┌─ Provided material

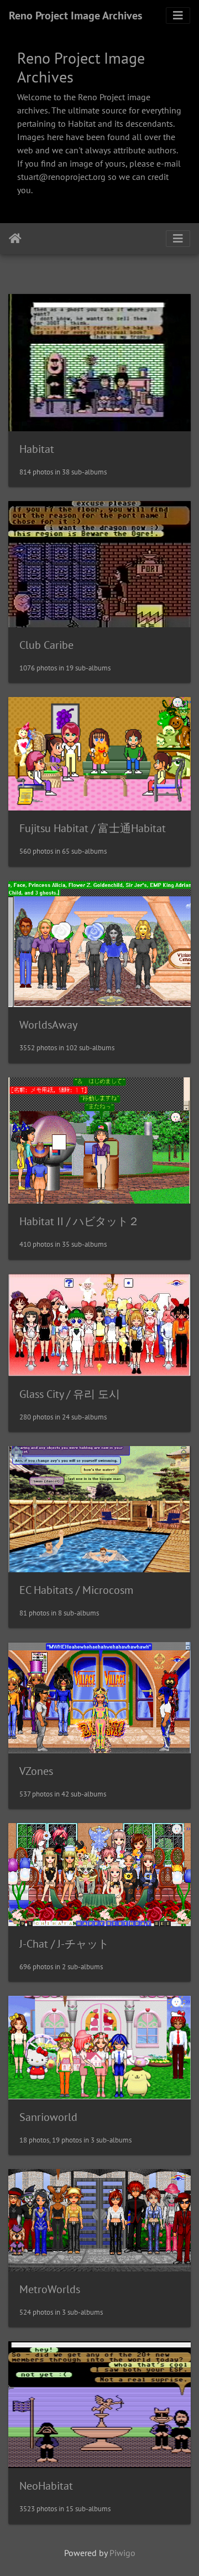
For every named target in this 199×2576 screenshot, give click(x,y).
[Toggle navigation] (178, 15)
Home (15, 238)
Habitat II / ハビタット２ (79, 1221)
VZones (36, 1771)
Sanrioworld (48, 2117)
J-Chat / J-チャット (64, 1944)
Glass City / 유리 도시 (69, 1394)
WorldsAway (48, 1025)
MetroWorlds (49, 2289)
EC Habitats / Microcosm (76, 1590)
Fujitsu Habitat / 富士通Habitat (92, 828)
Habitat (36, 449)
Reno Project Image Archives (75, 15)
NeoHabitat (46, 2486)
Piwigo (122, 2552)
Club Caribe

└─

--- What is required ---
Please repeat everything in the data above except the pictures, exactly as it reads.

--- Answer area ---
For every named target in this 199×2576 screenshot, give click(x,y).
[Toggle navigation] (178, 15)
Home (15, 238)
Habitat II / ハビタット２ (79, 1221)
VZones (36, 1771)
Sanrioworld (48, 2117)
J-Chat / J-チャット (64, 1944)
Glass City / 유리 도시 (69, 1394)
WorldsAway (48, 1025)
MetroWorlds (49, 2289)
EC Habitats / Microcosm (76, 1590)
Fujitsu Habitat / 富士通Habitat (92, 828)
Habitat (36, 449)
Reno Project Image Archives (75, 15)
NeoHabitat (46, 2486)
Piwigo (122, 2552)
Club Caribe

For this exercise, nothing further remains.